(DOCUMENT EXCERPT Opens)

As can be seen from Table 3, the model size of RMT-Net is about 40M, which is smaller than the other four models. In terms of model classification performance, the RMT-Net model has higher specificity, sensitivity and accuracy. In X-ray images, the accuracy of RMT-Net on the test set was 96.75%, and its specificity was improved by 1.02%, sensitivity by 5.24%, and accuracy by 4.51% compared with ResNet-50.On CT images, RMT-Net achieved 99.12% accuracy on the test set, with specificity improved by 3.2%, sensitivity improved by 3.28%, and accuracy improved by 3.87% compared to ResNet-50.
Inference speed
In order to verify whether the reasoning speed of the proposed RMT-Net meets the actual requirement. We conducted a comparison experiment between the proposed RMT-Net and the other four models, and the comparison results are shown in Table 3. The table shows on X-ray image data, the detection speed for each image of ResNet-50, VGGNet-16, i-CapsNet, MGMADS-3 and RMT-Net models is 12.24 ms, 10.09 ms, 8.58 ms, 6.06 ms and 5.46 ms. The detection speed of RMT-Net is clearly faster than the other networks. For example, RMT-Net is 55.4% faster than ResNet-50, 45.9% faster than VGGNet-16, 36.4% faster than i-CapsNet and 9.9% faster than MGMADS-3 . On CT image data, the detection speed are 10.37 ms, 7.83 ms, 5.79 ms, 4.23 ms and 4.12 ms. The detection speed of RMTNet is improved by 60.3% compared with ResNet, 47.4% compared with VGGNet-16, 28.8% compared with i-CapsNet, and 2.6% compared with MGMADS-3.

(DOCUMENT EXCERPT Closes)
(DATA SECTION Opens)

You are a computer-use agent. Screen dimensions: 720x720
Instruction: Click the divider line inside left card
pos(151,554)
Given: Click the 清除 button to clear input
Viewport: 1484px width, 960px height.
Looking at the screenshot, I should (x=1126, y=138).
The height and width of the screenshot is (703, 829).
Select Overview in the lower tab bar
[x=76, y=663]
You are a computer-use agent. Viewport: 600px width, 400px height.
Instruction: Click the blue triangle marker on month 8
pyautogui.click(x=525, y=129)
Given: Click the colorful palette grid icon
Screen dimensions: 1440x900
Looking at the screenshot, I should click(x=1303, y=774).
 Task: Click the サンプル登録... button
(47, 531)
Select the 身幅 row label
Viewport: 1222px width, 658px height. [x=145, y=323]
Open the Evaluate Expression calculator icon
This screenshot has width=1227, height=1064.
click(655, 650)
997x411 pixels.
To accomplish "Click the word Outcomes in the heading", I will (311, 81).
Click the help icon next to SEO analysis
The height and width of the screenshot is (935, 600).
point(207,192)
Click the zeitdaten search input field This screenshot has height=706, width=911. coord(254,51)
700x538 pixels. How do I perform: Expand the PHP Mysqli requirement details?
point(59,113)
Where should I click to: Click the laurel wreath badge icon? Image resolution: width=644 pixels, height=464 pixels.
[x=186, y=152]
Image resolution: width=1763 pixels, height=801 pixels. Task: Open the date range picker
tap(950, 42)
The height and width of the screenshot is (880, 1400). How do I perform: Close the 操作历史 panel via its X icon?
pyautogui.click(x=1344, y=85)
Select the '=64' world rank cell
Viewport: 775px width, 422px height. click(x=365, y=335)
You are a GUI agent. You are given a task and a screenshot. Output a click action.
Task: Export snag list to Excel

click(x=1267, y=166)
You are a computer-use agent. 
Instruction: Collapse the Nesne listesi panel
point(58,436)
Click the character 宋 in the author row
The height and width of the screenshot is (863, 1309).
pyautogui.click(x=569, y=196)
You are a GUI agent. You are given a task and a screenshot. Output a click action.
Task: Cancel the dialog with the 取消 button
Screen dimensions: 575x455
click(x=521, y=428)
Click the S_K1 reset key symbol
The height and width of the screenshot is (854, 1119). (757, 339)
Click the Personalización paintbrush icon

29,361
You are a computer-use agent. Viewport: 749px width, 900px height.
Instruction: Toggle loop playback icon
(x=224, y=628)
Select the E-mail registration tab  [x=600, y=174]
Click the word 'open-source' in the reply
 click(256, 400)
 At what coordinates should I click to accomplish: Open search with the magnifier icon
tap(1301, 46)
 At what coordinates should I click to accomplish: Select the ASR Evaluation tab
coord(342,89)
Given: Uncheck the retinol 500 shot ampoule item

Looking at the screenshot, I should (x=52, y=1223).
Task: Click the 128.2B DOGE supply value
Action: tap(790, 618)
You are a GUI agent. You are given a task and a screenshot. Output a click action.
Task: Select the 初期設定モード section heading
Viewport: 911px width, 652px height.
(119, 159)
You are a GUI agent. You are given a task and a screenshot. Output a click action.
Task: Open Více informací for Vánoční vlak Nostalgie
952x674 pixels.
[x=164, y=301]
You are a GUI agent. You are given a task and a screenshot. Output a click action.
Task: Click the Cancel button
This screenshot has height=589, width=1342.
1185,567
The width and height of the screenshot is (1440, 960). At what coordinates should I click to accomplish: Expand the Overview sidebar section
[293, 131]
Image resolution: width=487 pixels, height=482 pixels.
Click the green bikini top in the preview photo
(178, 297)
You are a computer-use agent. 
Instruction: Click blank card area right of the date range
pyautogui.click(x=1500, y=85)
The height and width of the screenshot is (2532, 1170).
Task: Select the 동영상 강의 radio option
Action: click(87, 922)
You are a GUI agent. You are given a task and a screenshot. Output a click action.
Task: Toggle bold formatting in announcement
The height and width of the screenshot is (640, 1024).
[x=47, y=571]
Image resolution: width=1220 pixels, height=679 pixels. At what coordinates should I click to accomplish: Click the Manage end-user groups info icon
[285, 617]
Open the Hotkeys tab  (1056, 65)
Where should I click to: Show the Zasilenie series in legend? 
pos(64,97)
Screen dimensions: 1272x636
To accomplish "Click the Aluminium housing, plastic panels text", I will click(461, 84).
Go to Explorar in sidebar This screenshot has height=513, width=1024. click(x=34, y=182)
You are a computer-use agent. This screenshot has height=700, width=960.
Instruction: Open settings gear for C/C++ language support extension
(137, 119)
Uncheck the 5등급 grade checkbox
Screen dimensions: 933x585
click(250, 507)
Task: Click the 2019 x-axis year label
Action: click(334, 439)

(DATA SECTION Closes)

PROBLEM TO SOLVE: Can you retype the entire excerpt above on RMT-Net's accuracy and inference speed, word for word?

TASK OUTPUT:
As can be seen from Table 3, the model size of RMT-Net is about 40M, which is smaller than the other four models. In terms of model classification performance, the RMT-Net model has higher specificity, sensitivity and accuracy. In X-ray images, the accuracy of RMT-Net on the test set was 96.75%, and its specificity was improved by 1.02%, sensitivity by 5.24%, and accuracy by 4.51% compared with ResNet-50.On CT images, RMT-Net achieved 99.12% accuracy on the test set, with specificity improved by 3.2%, sensitivity improved by 3.28%, and accuracy improved by 3.87% compared to ResNet-50.
Inference speed
In order to verify whether the reasoning speed of the proposed RMT-Net meets the actual requirement. We conducted a comparison experiment between the proposed RMT-Net and the other four models, and the comparison results are shown in Table 3. The table shows on X-ray image data, the detection speed for each image of ResNet-50, VGGNet-16, i-CapsNet, MGMADS-3 and RMT-Net models is 12.24 ms, 10.09 ms, 8.58 ms, 6.06 ms and 5.46 ms. The detection speed of RMT-Net is clearly faster than the other networks. For example, RMT-Net is 55.4% faster than ResNet-50, 45.9% faster than VGGNet-16, 36.4% faster than i-CapsNet and 9.9% faster than MGMADS-3 . On CT image data, the detection speed are 10.37 ms, 7.83 ms, 5.79 ms, 4.23 ms and 4.12 ms. The detection speed of RMTNet is improved by 60.3% compared with ResNet, 47.4% compared with VGGNet-16, 28.8% compared with i-CapsNet, and 2.6% compared with MGMADS-3.